#### [Stored records]
*** Block opens ***
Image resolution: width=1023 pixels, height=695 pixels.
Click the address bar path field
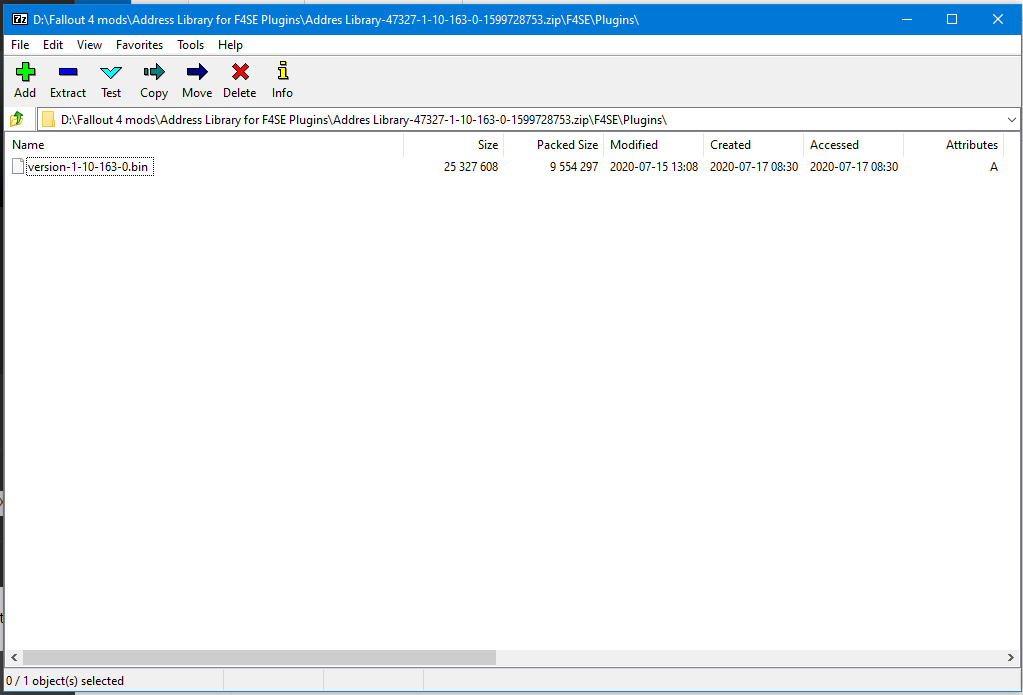500,120
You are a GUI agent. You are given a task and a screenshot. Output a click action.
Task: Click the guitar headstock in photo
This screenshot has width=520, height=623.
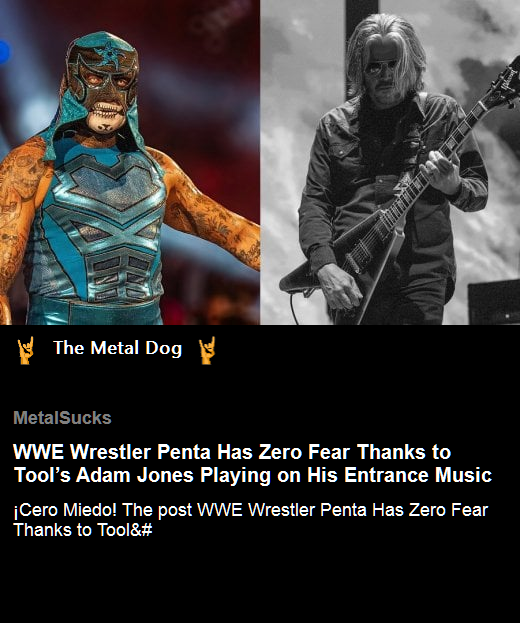coord(506,81)
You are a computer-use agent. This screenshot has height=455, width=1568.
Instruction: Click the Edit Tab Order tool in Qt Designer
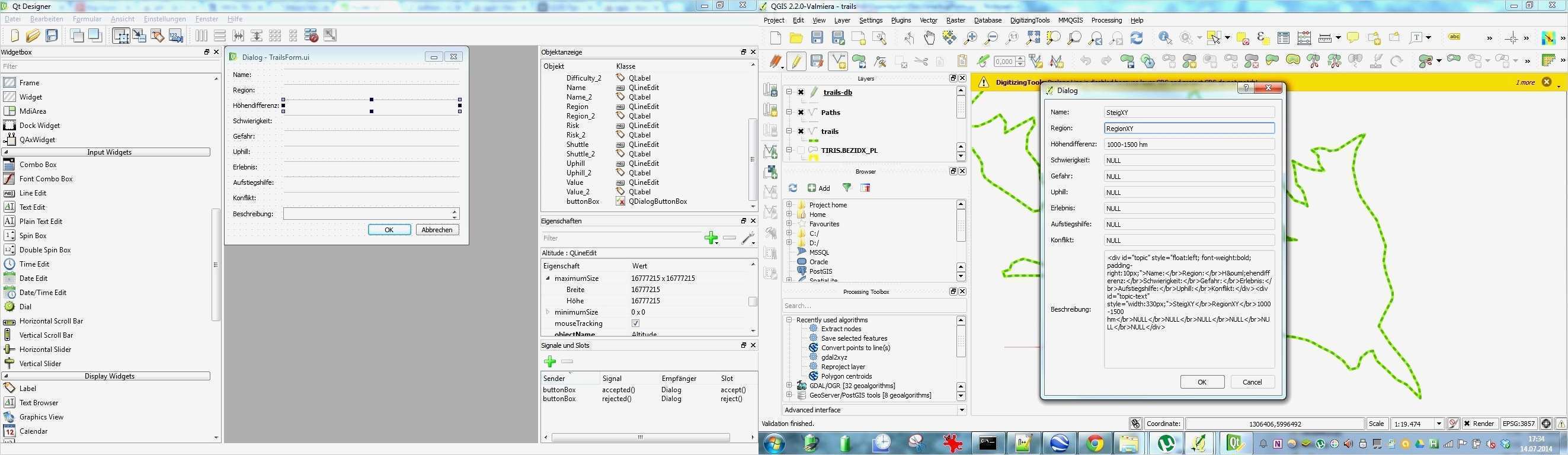point(176,36)
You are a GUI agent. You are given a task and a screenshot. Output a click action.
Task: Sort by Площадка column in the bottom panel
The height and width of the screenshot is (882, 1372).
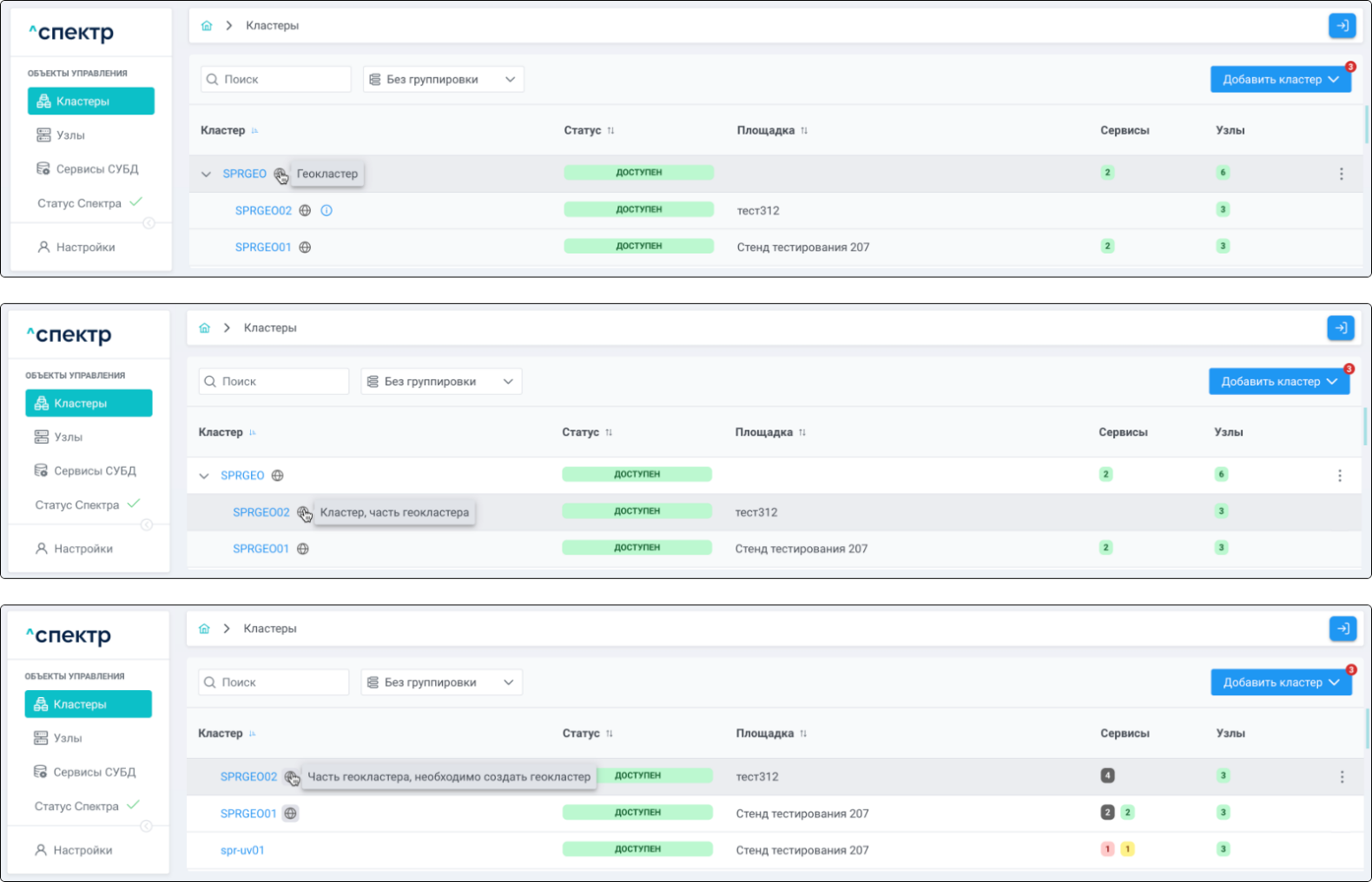(x=803, y=734)
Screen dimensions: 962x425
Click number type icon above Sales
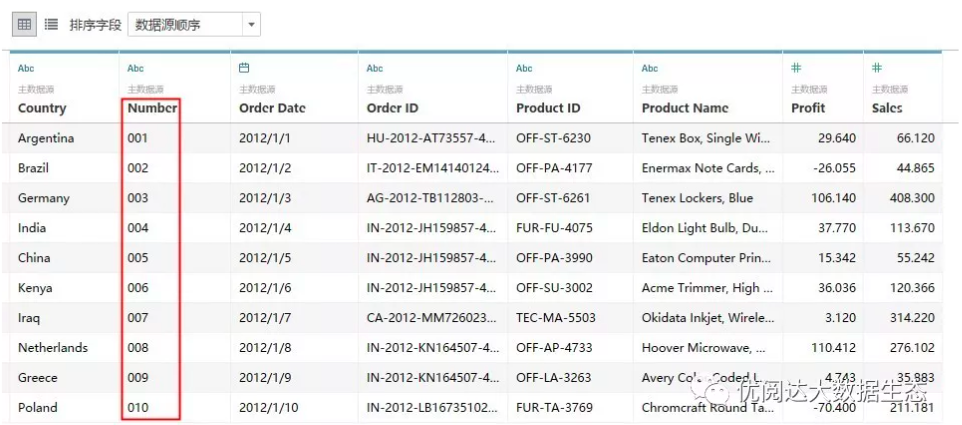click(x=877, y=68)
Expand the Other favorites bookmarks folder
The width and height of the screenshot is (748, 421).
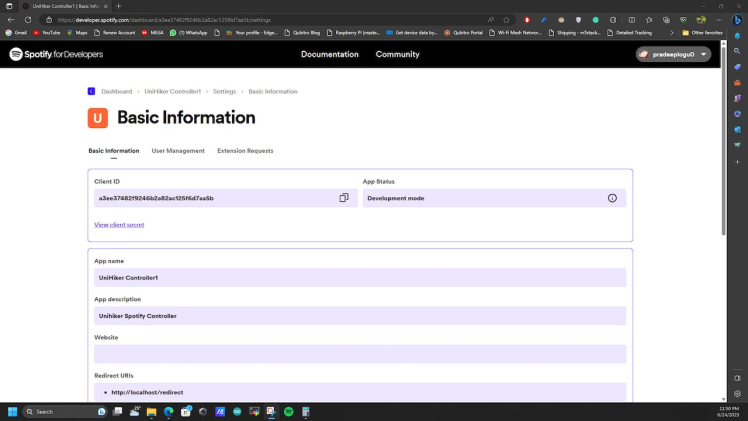(703, 32)
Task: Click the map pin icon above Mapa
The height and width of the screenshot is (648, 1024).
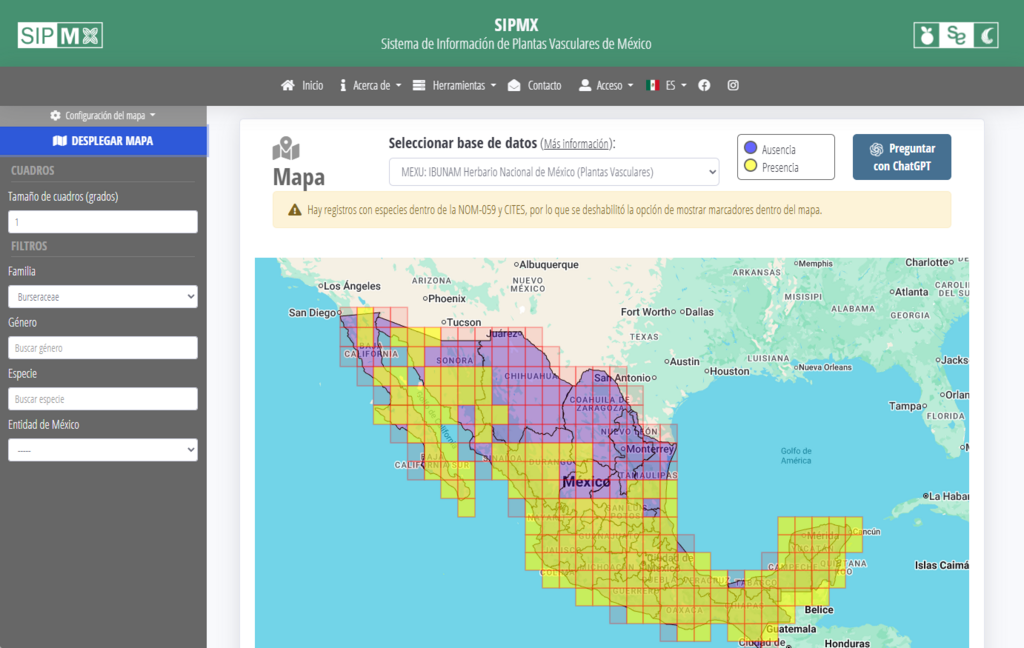Action: (286, 149)
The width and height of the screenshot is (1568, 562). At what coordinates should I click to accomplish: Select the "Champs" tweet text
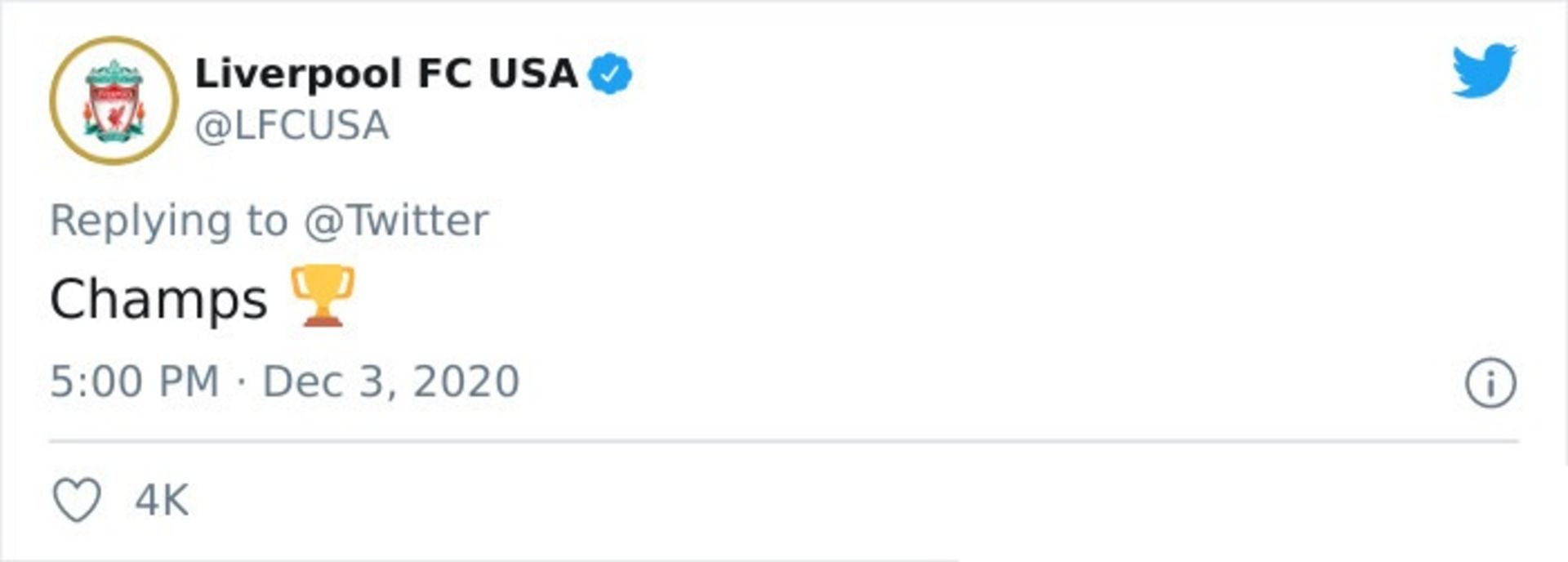point(158,299)
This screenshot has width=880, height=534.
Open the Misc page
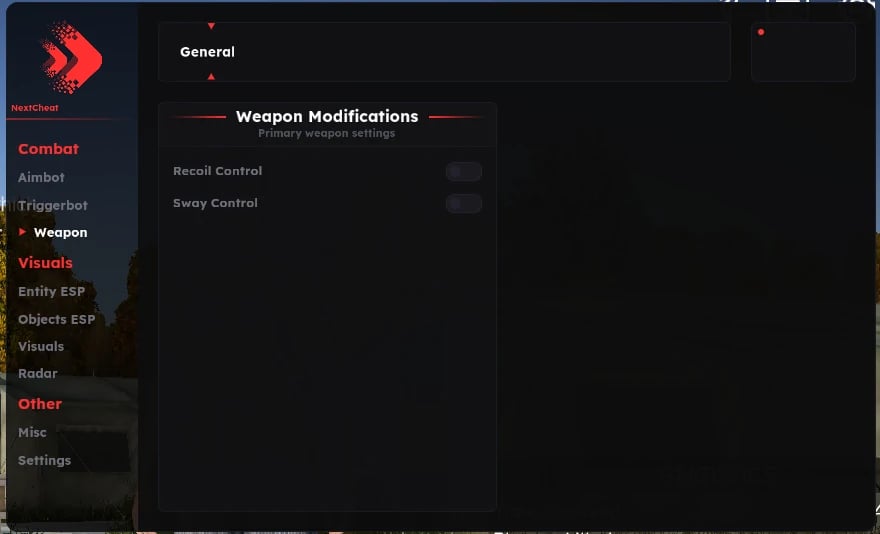pyautogui.click(x=32, y=432)
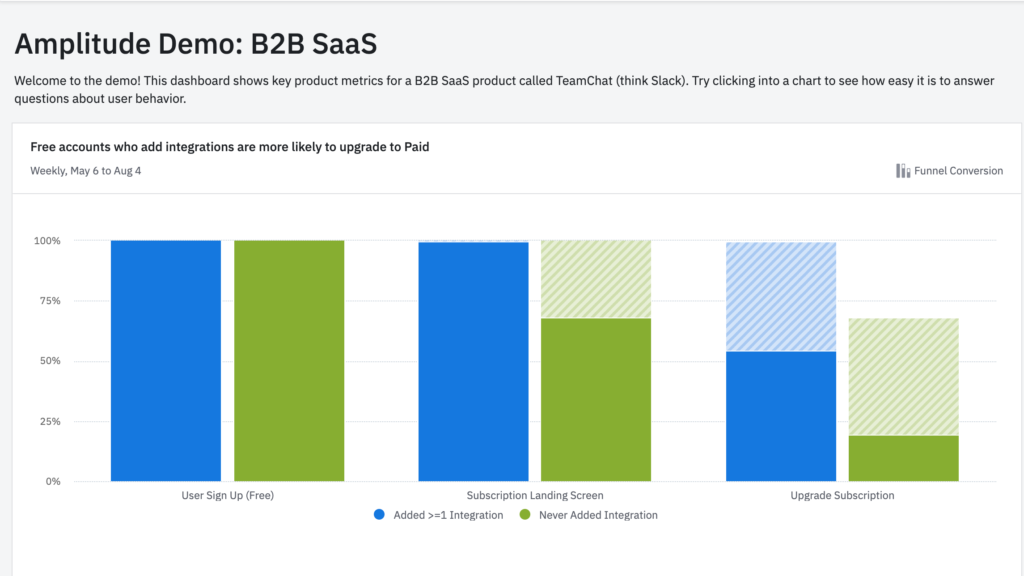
*** Block closes ***
#### [EXERCISE AIM]
Leave out the pictures and set down all of the data exactly.

#### [PROBLEM SOLUTION]
Image resolution: width=1023 pixels, height=695 pixels.
Click the address bar path field
500,120
You are a GUI agent. You are given a task and a screenshot. Output a click action.
Task: Click the guitar headstock in photo
This screenshot has width=520, height=623.
coord(506,81)
You are a computer-use agent. This screenshot has height=455, width=1568.
Instruction: Click the Edit Tab Order tool in Qt Designer
point(176,36)
You are a GUI agent. You are given a task and a screenshot. Output a click action.
Task: Sort by Площадка column in the bottom panel
The height and width of the screenshot is (882, 1372).
(x=803, y=734)
Screen dimensions: 962x425
Click number type icon above Sales
click(x=877, y=68)
Expand the Other favorites bookmarks folder
The width and height of the screenshot is (748, 421).
(703, 32)
Task: Click the map pin icon above Mapa
The height and width of the screenshot is (648, 1024).
Action: (286, 149)
The width and height of the screenshot is (1568, 562). At what coordinates should I click to accomplish: Select the "Champs" tweet text
point(158,299)
This screenshot has width=880, height=534.
Open the Misc page
pyautogui.click(x=32, y=432)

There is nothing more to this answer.